SOTOMAYOR, District Judge.

AMENDED OPINION AND ORDER 1

This action arises from the alleged copyright infringement of seven musical compositions by defendants Luna Records, Inc., now known as Luna Music Corporation (“Luna”) and Abel De Luna, the individual in charge of Luna. For the reasons discussed below, plaintiffs’ motion for summary judgment is granted.

BACKGROUND

The compulsory license provision of the Copyright Act permits a user to produce and distribute phonorecords embodying a musical composition protected by a copyright upon compliance with statutory and regulatory requisites, including the service on the copyright owner of a notice of intention to make and distribute the phonorecords, and the regular, accurate payment of royalties. 17 U.S.C. § 115 (1988 & Supp. V 1993); 37 C.F.R. § 201.19 (1994). The Act allows the copyright owner to vary the terms set out in the Act upon written agreement with the user, and to terminate the compulsory license, upon thirty days notice, if the copyright owner does not receive payment or statements of account when due from the user. 17 U.S.C. § 115(c)(5). At times prior to the commencement of this action, Luna, a distributor of Spanish music, availed itself of the compulsory license provisions of the Copyright Act.
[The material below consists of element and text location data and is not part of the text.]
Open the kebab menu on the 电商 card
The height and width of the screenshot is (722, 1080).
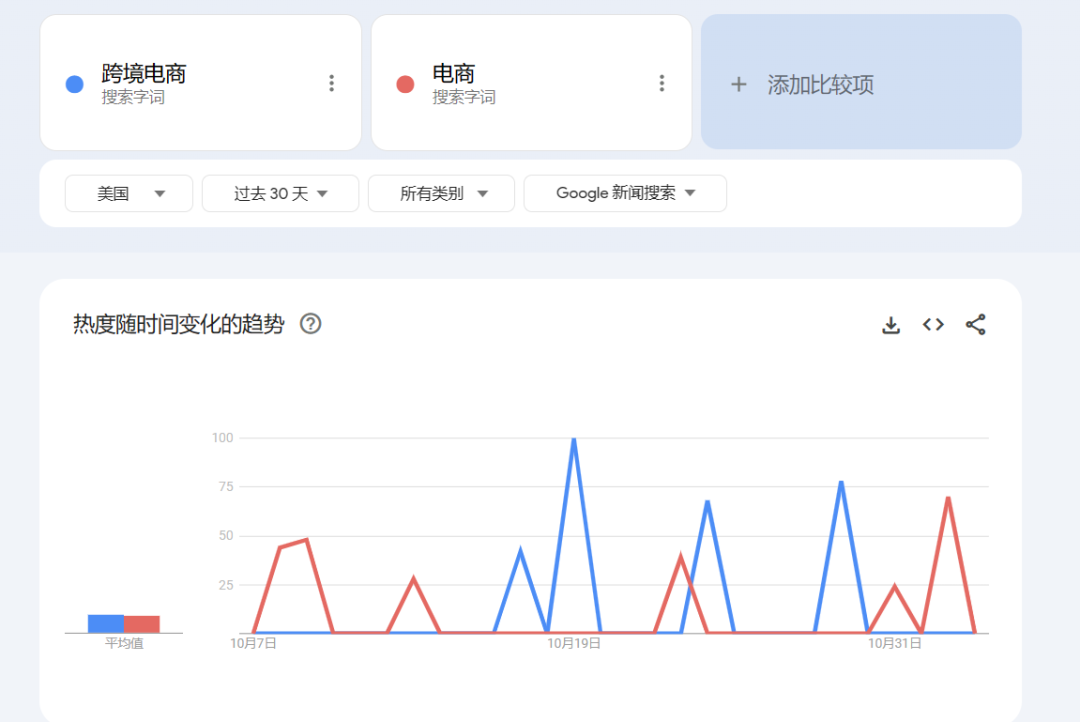point(661,84)
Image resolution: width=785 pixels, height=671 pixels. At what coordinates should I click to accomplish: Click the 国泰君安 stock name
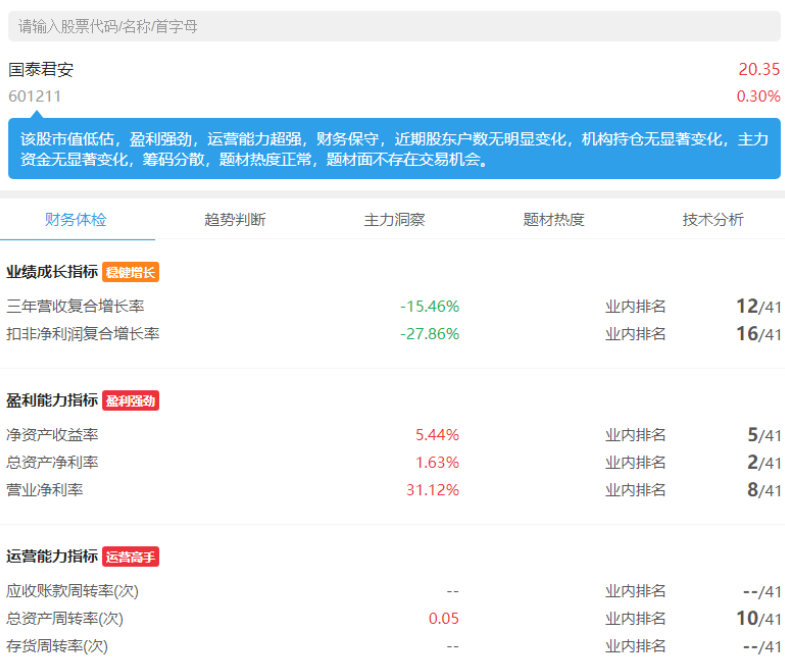click(41, 70)

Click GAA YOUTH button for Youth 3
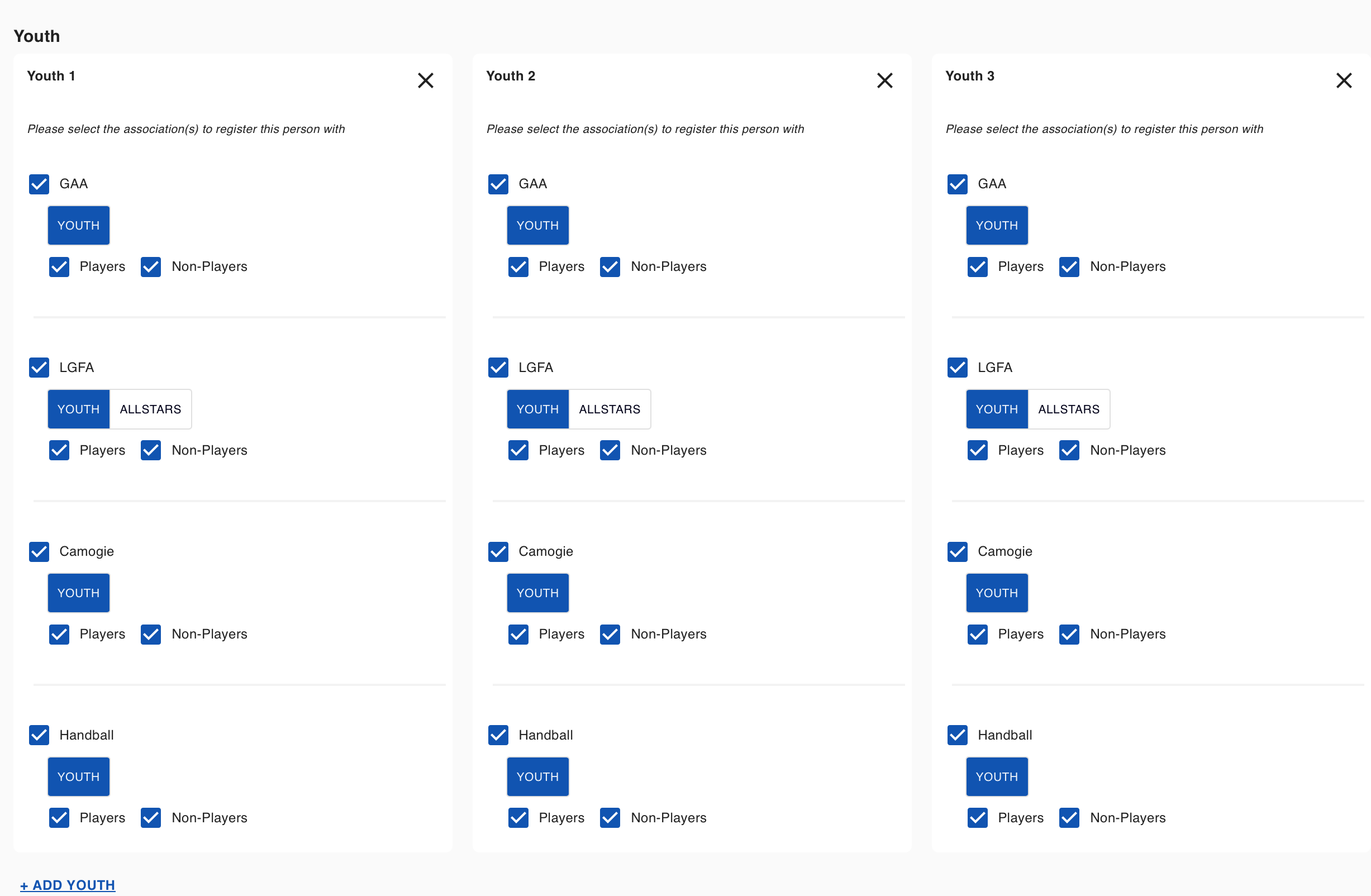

In 1989, Prager & Fenton, an accounting firm specializing in examinations of entertainment companies on behalf of copyright owners, performed an audit of Luna. The audit, which examined several hundred musical compositions embodied in phonorecords distributed by Luna from the time of the corporation’s inception in 1979 through 1988, revealed that Luna had substantially underpaid royalties for many compositions for which it had obtained compulsory licenses, *563 and owed a total of $722,165.51 in royalties plus interest. In addition, the audit showed that Luna was distributing phonorecords of compositions for which it had never obtained licenses. Aff. Abraham Kahaner, Ex. 1.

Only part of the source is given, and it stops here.